Increased External Assistance
Similar to ether and bitcoin, AI ETFs have developed gradually over the past 12 months. The combined value of 13 AI ETFs has increased to over 10% YTD and 25% since August 2023, citing data from ETF Central. With daily inflows of about $1.6 billion, their current AUM is $2.91 billion.
Krystal Zhang, co-founder of Owlto Finance, claims that the concurrent growth of AI ETFs is a significant macro development for blockchain and cryptocurrency, noting that Spot BTC and ETH ETFs have increased awareness of the market. Delivering a smooth, scalable, and intuitive UX is crucial to properly capitalise on this flood, ensuring that incoming Web2 users receive what they want. The key to achieving this much-needed UX upgrade is combining cutting-edge blockchain innovation with AI developments.
Although there have been numerous, mostly pointless discussions in the past pitting AI against cryptocurrency, there is growing agreement that these technologies are mutually beneficial. AI is being used in blockchain and cryptocurrency initiatives to increase functionality and efficiency, particularly in the areas of analytics and access. Owlto Finance is a fantastic application for GenAI Small Language Models (SLMs) that allows users to transfer assets across over 45 blockchains and has over 2 million users across 200 nations and regions.
In response to this question, Network3, which just introduced the N3 Edge V1 physical dual mining device, spoke with Rock Zhang, the founder of the DePIN-EdgeAI synergy project. He believes that decentralizing AI computations, data storage, etc. using blockchain and encryption could be crucial to freeing AI—a technology with the capacity to change the world—from Big Tech’s apparent hegemony and control.

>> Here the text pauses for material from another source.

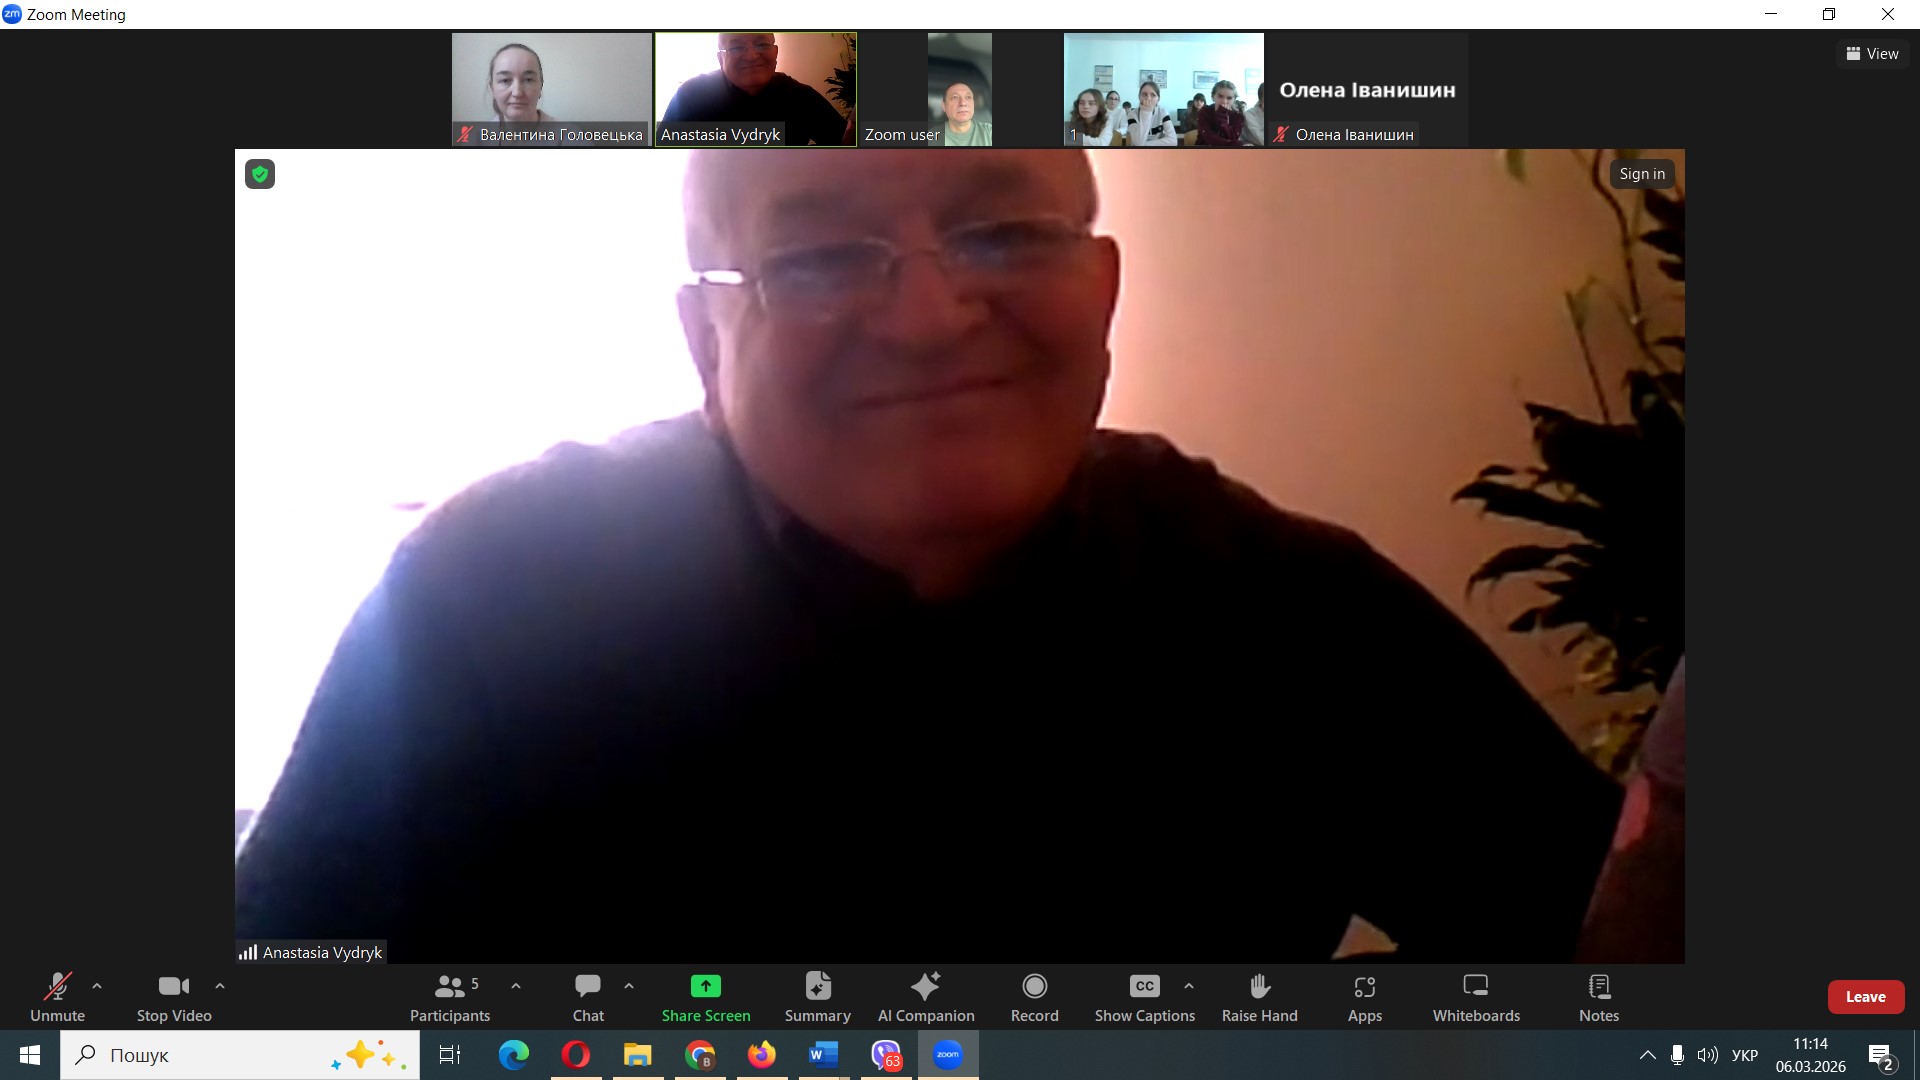Click the Sign in button
1920x1080 pixels.
pyautogui.click(x=1641, y=174)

Zhang states, “AI is a tool for community empowerment, just as blockchain and cryptocurrency. They have to cooperate in order to realize the promise of decentralized intelligence, which is essential in this increasingly data-driven and networked world. Edge AI improves security and efficiency while expediting decision-making by analyzing data closer to the source.
Crypto ETFs have made a name for themselves as a catalyst for the widespread use of cryptoassets. Numerous ongoing initiatives are attempting to capitalize on this accomplishment, and it’s possible that more widely used products will be released in the future. It’s critical that innovators and industry participants maintain a competitive and watchful perspective and avoid becoming sidetracked by hype and frenzy, as we are seeing with GenAI.
The use case for digital and Web3 will be demonstrated by a larger network of more initiatives utilizing these still-relatively-nascent but rapidly-evolving technologies, such as DLT, digital assets, and AI. The next generation of society will ultimately be impacted by the significant tasks that these new digital technologies must perform in terms of changing markets, industries, and sectors.
The fight to dominate the digital space is quite fascinating right now, particularly for the financial services industry. We’ll probably look back on this period in the bitcoin ETF history as the critical turning point that sparked the widespread adoption of new global digital money in the future.